> Work item: Among the records below, how many lines contain "blurred"? State the number and nothing more.

> Records supplied:
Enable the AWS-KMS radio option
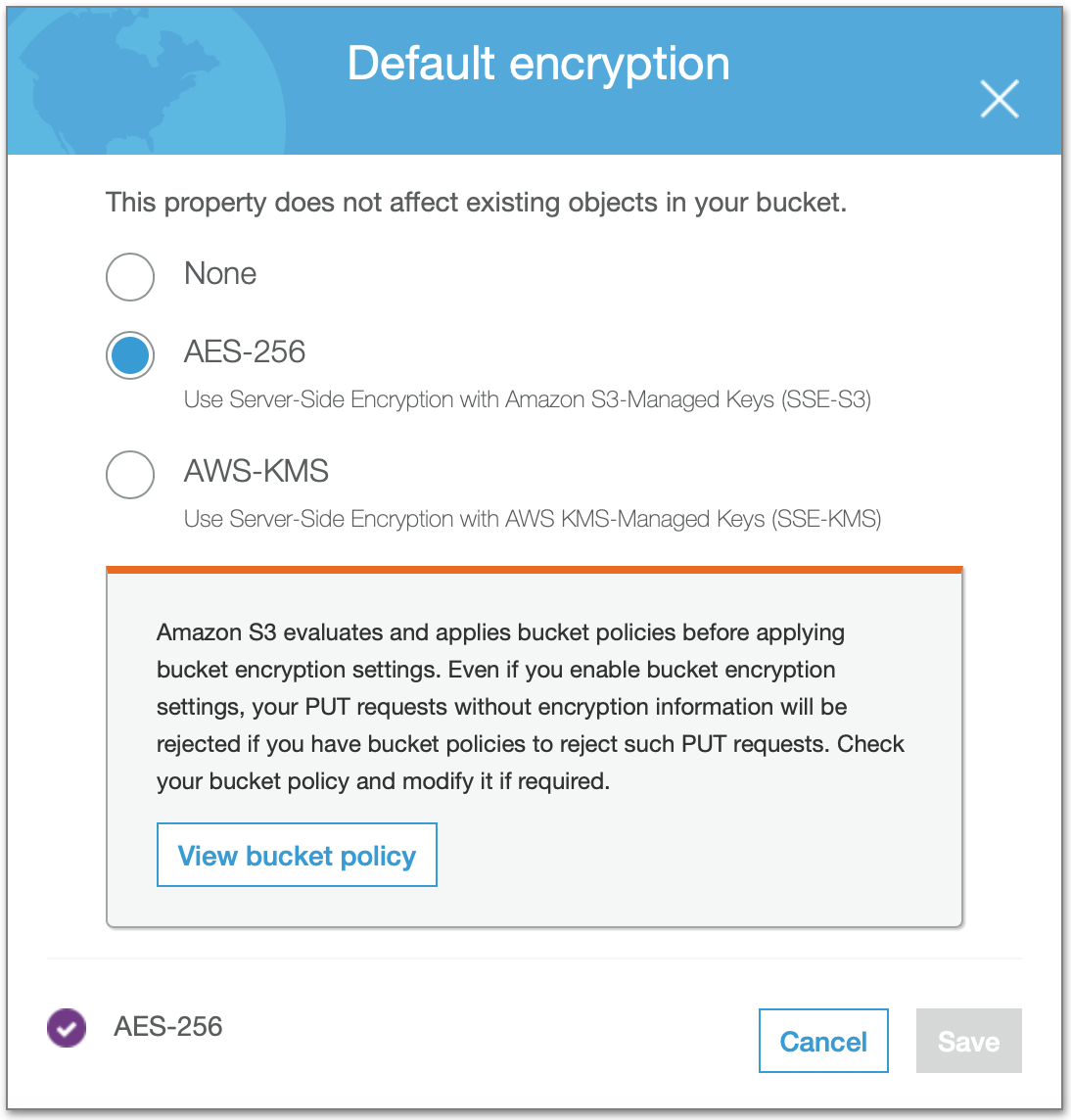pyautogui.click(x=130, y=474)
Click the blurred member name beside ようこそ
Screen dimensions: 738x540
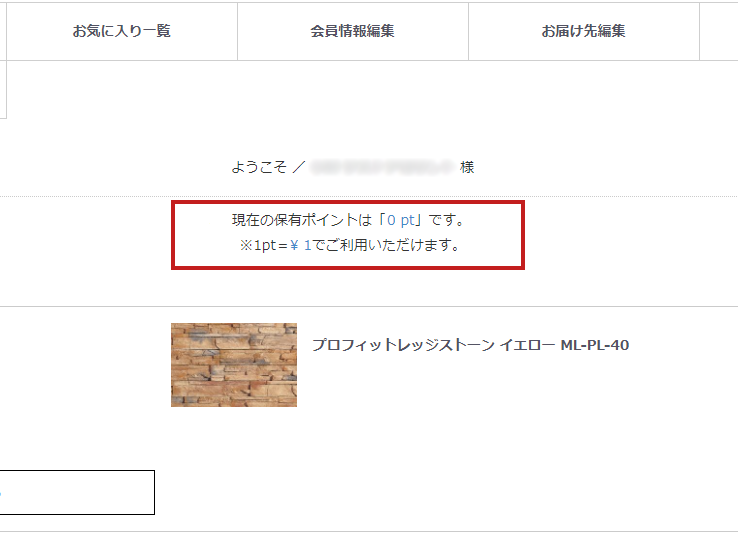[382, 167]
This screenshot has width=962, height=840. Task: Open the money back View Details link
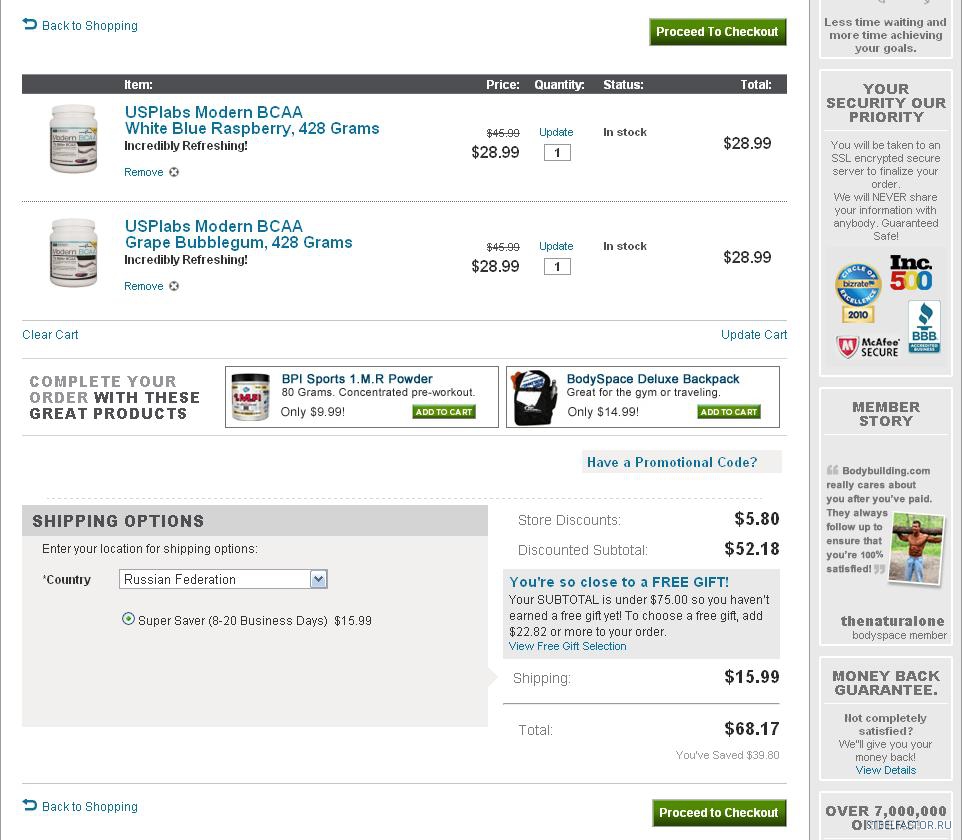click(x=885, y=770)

==

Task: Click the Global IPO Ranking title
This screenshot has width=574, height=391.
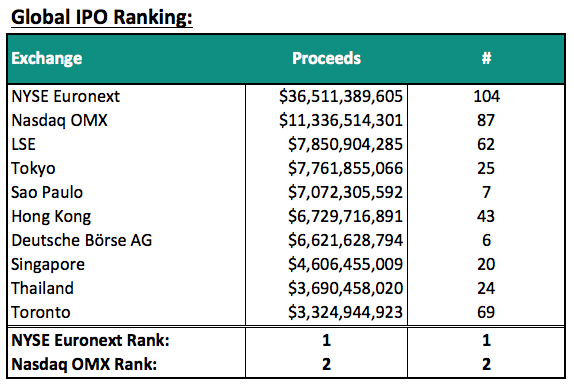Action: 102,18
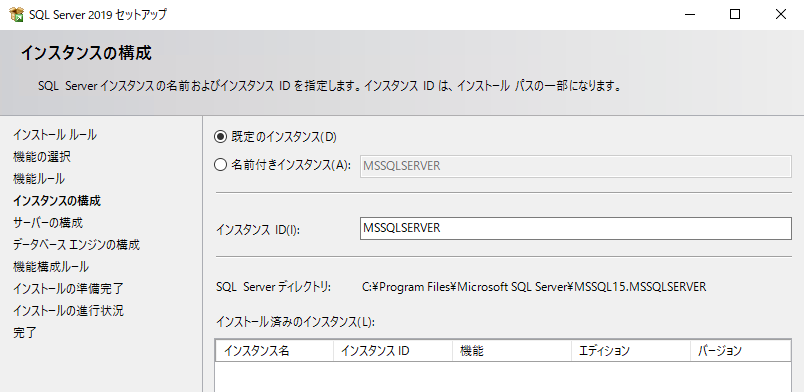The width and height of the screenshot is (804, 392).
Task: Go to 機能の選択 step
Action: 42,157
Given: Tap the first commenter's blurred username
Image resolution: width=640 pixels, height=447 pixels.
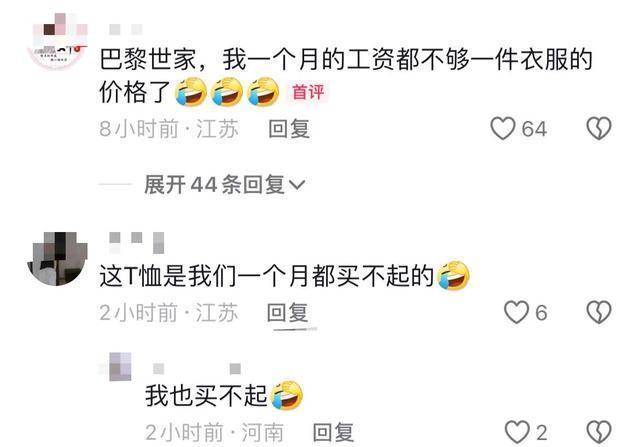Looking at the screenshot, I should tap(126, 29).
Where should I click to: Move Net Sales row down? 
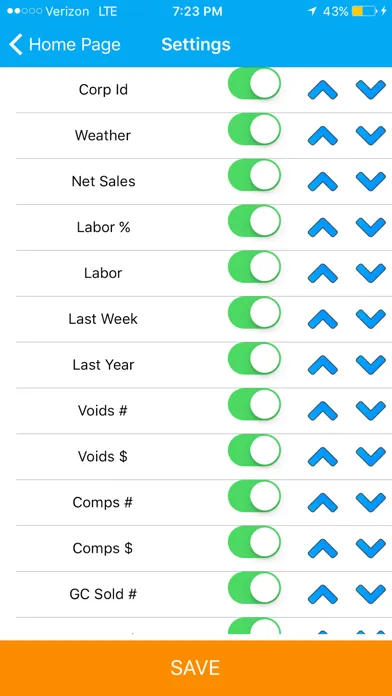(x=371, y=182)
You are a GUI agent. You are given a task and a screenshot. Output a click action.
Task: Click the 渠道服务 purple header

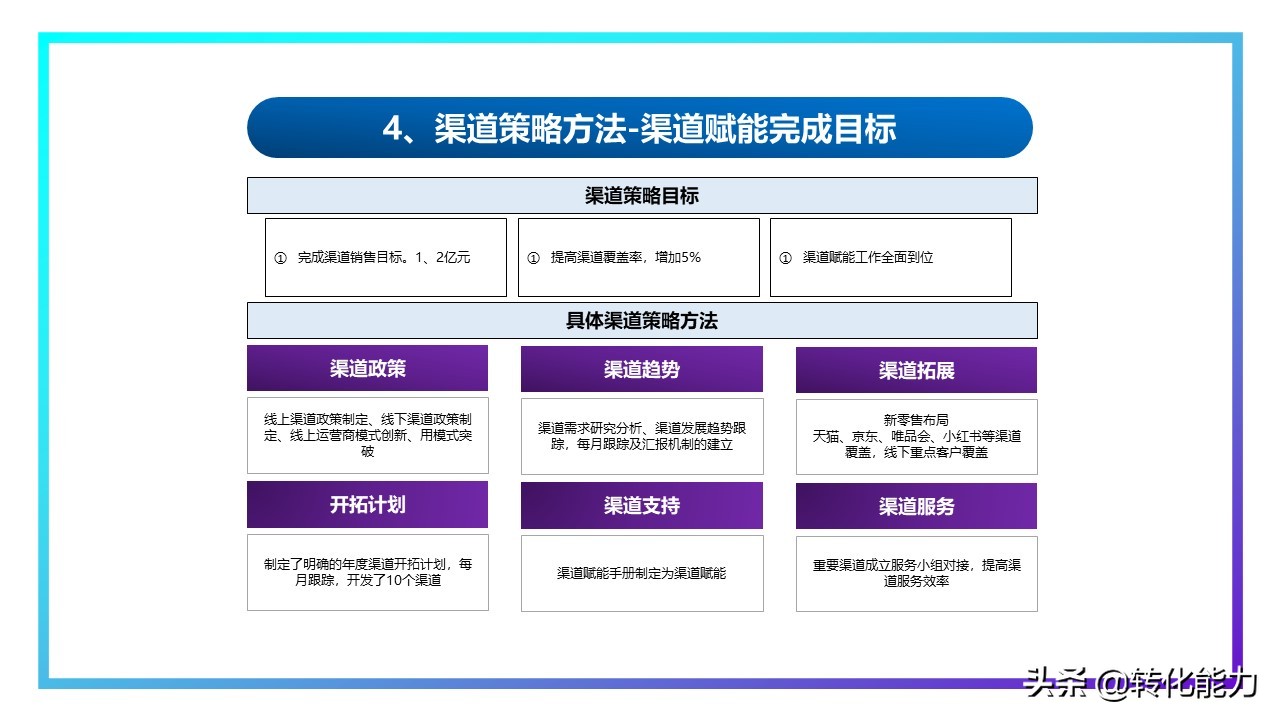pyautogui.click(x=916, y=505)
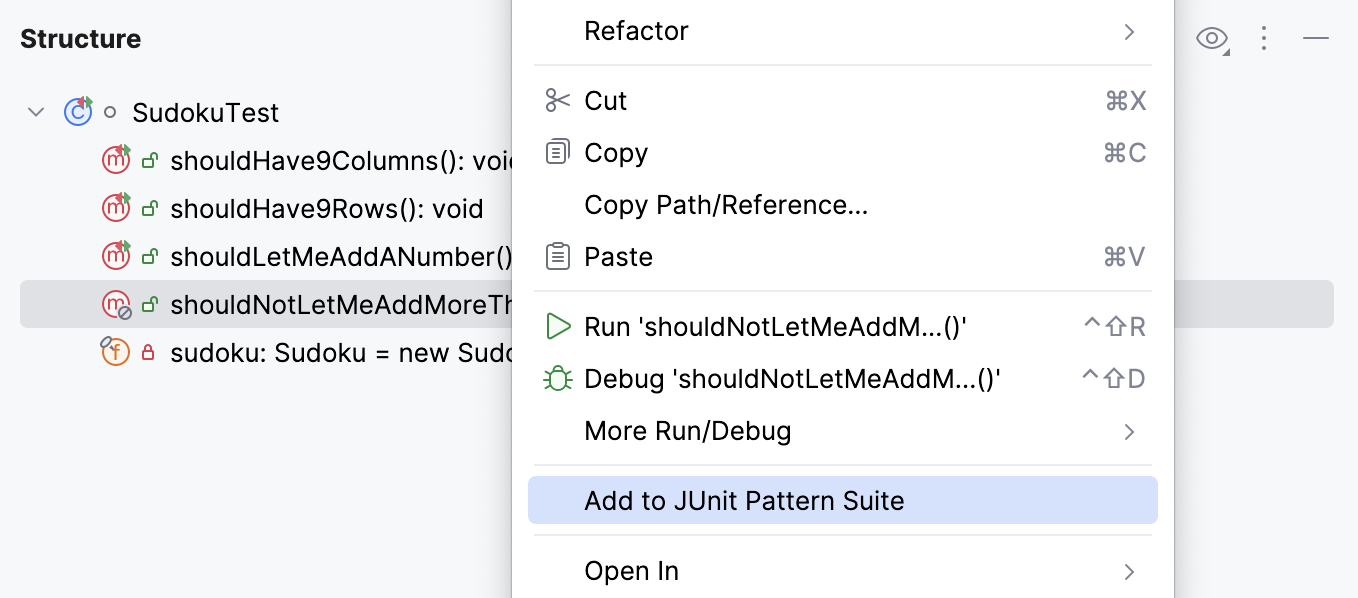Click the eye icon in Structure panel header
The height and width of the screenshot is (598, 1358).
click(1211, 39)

---

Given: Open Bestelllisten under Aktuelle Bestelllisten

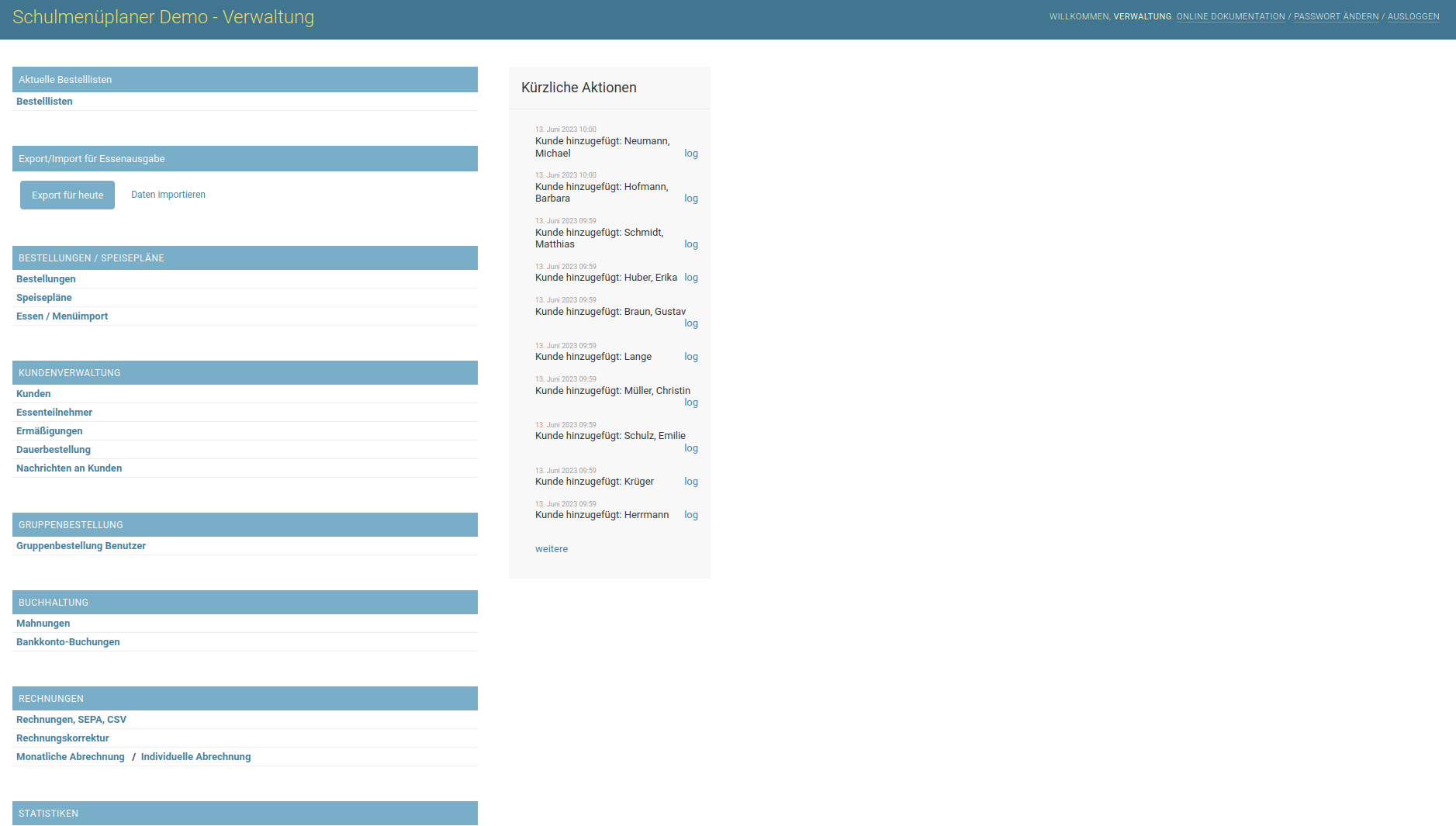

> Written response: 2